» What the task requires
Reproduce the passage of the CAE financial update between "Two new members" and "CEO of Avenor.", inclusive, copying it word for word.

Two new members have joined CAE's Board of Directors: Brian Barents, former CEO
of both Learjet and Galaxy Aerospace, and former Chairman of the General
Aviation Manufacturers Association; and Paul Gagne, former CEO of Avenor.
Discontinued Operations
On February 4, 2005, CAE announced that it had completed the major portion of
the sale of its Marine Controls unit to L-3 Communications, for a payment of
C$245 (US$200) million in cash. The remaining elements of the sale, including
L-3's assumption of C$52 (pnds stlg 23) million of project finance debt, are
expected to close in the coming months, upon receipt of final approvals. CAE
will record an estimated after-tax gain of $110 million in its quarter ending
March 31, 2005. Therefore, the financial results of Marine Controls continue to
be reported as Discontinued Operations, and the gain on sale is not reflected
in the third-quarter financial statements.
Operating Results
Consolidated revenue from continuing operations for the third quarter increased
1.0% to $257.5 million from the $255.2 million generated in the prior year.
Civil's revenue increased by 14.0% as a result of higher average revenue per
simulator in the training centre network, while Military's revenue decreased by
9.4% due to a lower level of activity during the quarter.

» Dataset content
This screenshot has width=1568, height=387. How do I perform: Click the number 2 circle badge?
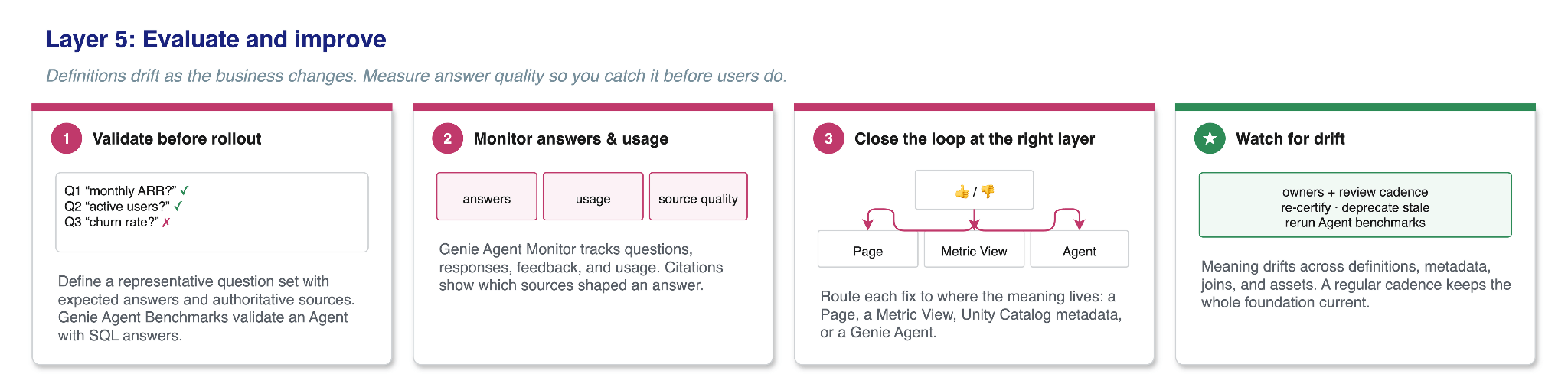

...

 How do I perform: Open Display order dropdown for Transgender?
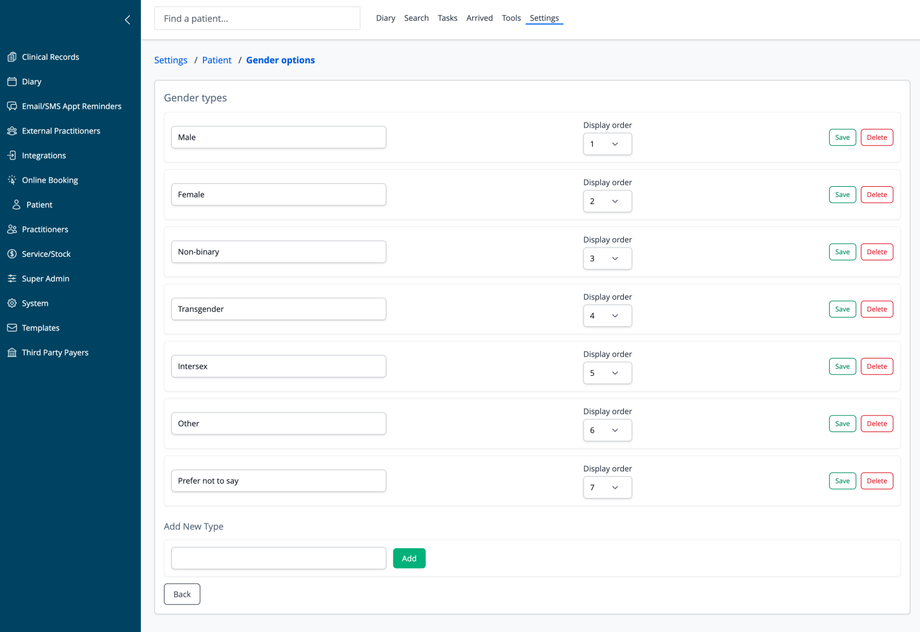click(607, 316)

--

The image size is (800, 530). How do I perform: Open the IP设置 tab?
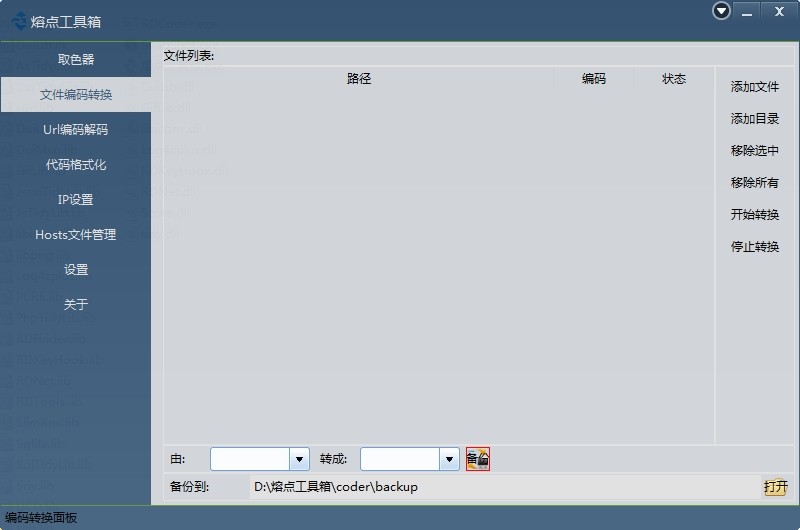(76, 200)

» Expected answer
Two new members have joined CAE's Board of Directors: Brian Barents, former CEO
of both Learjet and Galaxy Aerospace, and former Chairman of the General
Aviation Manufacturers Association; and Paul Gagne, former CEO of Avenor.